A voice agent that interrupts you, or leaves you hanging while a timer counts down, does not come across as unintelligent. It comes across as rude. And unlike the friend who talks over you, it gets none of the benefit of the doubt. For the languages most of the world actually speaks, fixing that will not come from a larger model or a cleverer silence threshold. It will come from recording the conversations the last decade of speech datasets skipped: both sides of the call, kept on separate channels, in the languages and the half-and-half mixtures people really use. That corpus does not exist yet. Building it is the unglamorous part, and it is the part that matters.

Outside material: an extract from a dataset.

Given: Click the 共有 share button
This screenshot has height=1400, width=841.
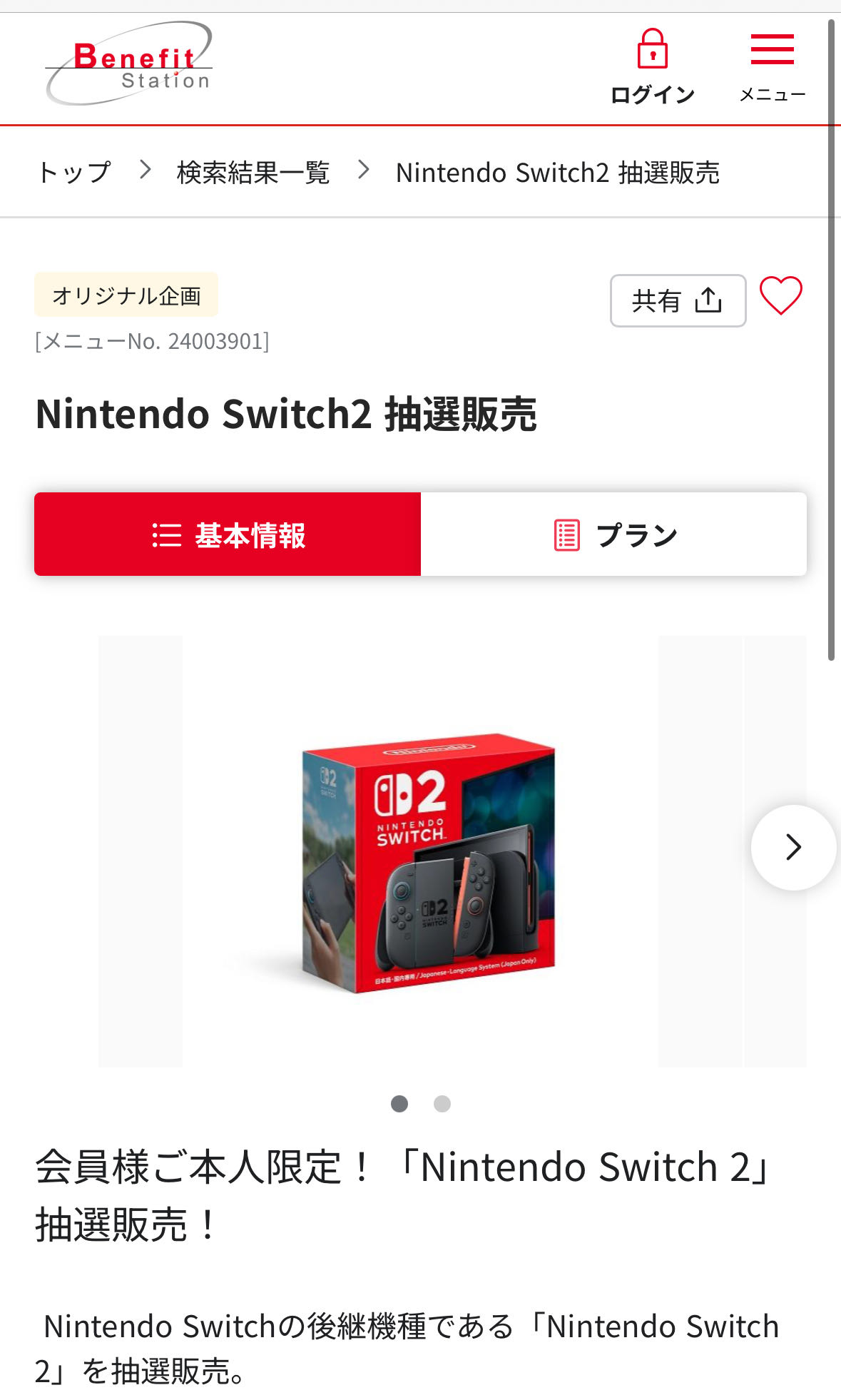Looking at the screenshot, I should tap(678, 301).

References and further reading
- T. Stivers et al., "Universals and cultural variation in turn-taking in conversation," PNAS, 2009.
- A. Gravano and J. Hirschberg, "Turn-yielding cues in task-oriented dialogue," SIGDIAL, 2009.
- M. Shannon et al., "Improved end-of-query detection for streaming speech recognition," Interspeech, 2017.
- E. Ekstedt and G. Skantze, "Voice Activity Projection: Self-supervised Learning of Turn-taking Events," Interspeech, 2022.
- K. Inoue et al., "Multilingual Turn-taking Prediction Using Voice Activity Projection," LREC-COLING, 2024.
- T. Sato, Y. Chiba and R. Higashinaka, "Investigating the Language Independence of Voice Activity Projection Models through Standardization of Speech Segmentation Labels," APSIPA ASC, 2024.
- G. Skantze, "Turn-taking in conversational systems and human-robot interaction: a review," Computer Speech and Language, 2021.
- T. Javed et al., "IndicVoices: Towards building an inclusive multilingual speech dataset for Indian languages," ACL Findings, 2024.
- Pipecat / Daily, "Announcing smart-turn v3," 2025.
- LiveKit, "Turn detection for voice agents," 2024.